“These purportedly distinct standards derive from the exact same statutory sentence of § 112(a) whose meaning is now under review in Amgen, and, as the substantial overlap in the arguments and authority demonstrates, are plainly related to each other.”
Following the denial of Juno Therapeutics’ petition to the U.S. Supreme Court earlier this month, Juno last week petitioned the High Court for rehearing, arguing that the grant of certiorari in Amgen v. Sanofi warrants reconsideration. Juno explained that the issues presented in the Amgen case “are tightly related, and the outcome in Amgen is likely to at least affect, if not be outcome-determinative of, this case.” Juno is asking that the Court grant the petition for rehearing, vacate the denial of certiorari, and hold the case pending the outcome in Amgen.
Juno’s original petition was filed in June of 2022 and asked the Supreme Court to review an August 2021 decision of the U.S. Court of Appeals for the Federal Circuit (CAFC) that reversed a jury verdict for Juno and Sloan Kettering Institute for Cancer Research, wiping out a $1.2 billion judgment for the entities. Juno presented the Court with the following question:
“Is the adequacy of the ‘written description of the invention’ to be measured by the statutory standard of ‘in such full, clear, concise, and exact terms as to enable any person skilled in the art to make and use the same,’ or is it to be evaluated under the Federal Circuit’s test, which demands that the ‘written description of the invention’ demonstrate the inventor’s ‘possession’ of ‘the full scope of the claimed invention,’ including all ‘known and unknown’ variations of each component?”
In Amgen v. Sanofi, the Court granted cert on question two of Amgen’s petition, which asks:
“Whether enablement is governed by the statutory requirement that the specification teach those skilled in the art to ‘make and use’ the claimed invention, 35 U.S.C. § 112, or whether it must instead enable those skilled in the art ‘to reach the full scope of claimed embodiments’ without undue experimentation—i.e., to cumulatively identify and make all or nearly all embodiments of the invention without substantial ‘time and effort,’ Pet.App. 14a (emphasis added).”

|---|

*PROBLEMS TO WORK ON*:
A. In the article on Juno's rehearing petition, what was the amount of the judgment that the Federal Circuit's decision wiped out?
B. Write out the part of the Juno article that begins at the words "Following the denial" and ends after the words "outcome in Amgen.".

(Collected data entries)
|---|

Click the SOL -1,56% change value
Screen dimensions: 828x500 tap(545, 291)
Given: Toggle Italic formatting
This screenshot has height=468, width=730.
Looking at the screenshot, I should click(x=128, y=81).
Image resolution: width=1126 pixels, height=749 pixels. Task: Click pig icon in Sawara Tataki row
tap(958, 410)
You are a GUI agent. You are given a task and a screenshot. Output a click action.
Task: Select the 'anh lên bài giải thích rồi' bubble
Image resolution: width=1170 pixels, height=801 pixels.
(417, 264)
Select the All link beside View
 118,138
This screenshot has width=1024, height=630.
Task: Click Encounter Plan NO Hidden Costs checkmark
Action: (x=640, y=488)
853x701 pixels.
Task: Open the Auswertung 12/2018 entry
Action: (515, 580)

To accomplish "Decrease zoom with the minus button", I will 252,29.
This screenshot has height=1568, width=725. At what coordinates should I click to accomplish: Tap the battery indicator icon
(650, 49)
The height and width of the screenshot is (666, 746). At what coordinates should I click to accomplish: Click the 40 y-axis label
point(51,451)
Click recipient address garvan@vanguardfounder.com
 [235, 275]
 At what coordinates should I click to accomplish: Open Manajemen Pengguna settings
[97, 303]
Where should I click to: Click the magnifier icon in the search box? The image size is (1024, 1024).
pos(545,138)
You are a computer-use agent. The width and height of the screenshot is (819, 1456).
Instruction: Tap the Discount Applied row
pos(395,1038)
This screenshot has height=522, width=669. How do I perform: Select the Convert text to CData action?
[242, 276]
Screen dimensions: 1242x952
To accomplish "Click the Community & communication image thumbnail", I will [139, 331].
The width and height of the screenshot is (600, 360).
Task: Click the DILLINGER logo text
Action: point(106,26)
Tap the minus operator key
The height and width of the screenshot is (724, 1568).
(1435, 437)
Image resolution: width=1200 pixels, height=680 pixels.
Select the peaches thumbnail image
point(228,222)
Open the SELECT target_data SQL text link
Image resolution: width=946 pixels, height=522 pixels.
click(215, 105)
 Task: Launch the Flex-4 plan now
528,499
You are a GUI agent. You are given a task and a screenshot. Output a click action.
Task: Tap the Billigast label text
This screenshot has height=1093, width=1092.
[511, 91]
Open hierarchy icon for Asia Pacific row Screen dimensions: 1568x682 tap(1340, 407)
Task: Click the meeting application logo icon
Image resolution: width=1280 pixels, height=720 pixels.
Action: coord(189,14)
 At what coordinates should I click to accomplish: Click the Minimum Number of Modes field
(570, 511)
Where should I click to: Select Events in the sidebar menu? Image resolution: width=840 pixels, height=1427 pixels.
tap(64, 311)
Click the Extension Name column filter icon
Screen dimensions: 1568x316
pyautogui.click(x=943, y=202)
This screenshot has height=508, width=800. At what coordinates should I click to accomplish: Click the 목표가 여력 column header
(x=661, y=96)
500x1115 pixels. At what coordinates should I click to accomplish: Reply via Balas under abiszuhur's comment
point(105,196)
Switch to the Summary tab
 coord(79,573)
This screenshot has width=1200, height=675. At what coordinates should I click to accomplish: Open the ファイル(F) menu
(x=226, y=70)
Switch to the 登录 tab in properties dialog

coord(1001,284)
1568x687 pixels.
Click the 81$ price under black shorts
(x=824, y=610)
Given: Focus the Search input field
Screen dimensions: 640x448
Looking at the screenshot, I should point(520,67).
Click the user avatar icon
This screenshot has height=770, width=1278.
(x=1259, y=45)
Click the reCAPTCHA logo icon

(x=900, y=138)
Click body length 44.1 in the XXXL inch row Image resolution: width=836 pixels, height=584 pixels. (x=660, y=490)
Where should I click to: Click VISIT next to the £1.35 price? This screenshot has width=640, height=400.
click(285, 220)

|---|

*ANSWERS BELOW*:
A. $1.2 billion

B.
Following the denial of Juno Therapeutics’ petition to the U.S. Supreme Court earlier this month, Juno last week petitioned the High Court for rehearing, arguing that the grant of certiorari in Amgen v. Sanofi warrants reconsideration. Juno explained that the issues presented in the Amgen case “are tightly related, and the outcome in Amgen is likely to at least affect, if not be outcome-determinative of, this case.” Juno is asking that the Court grant the petition for rehearing, vacate the denial of certiorari, and hold the case pending the outcome in Amgen.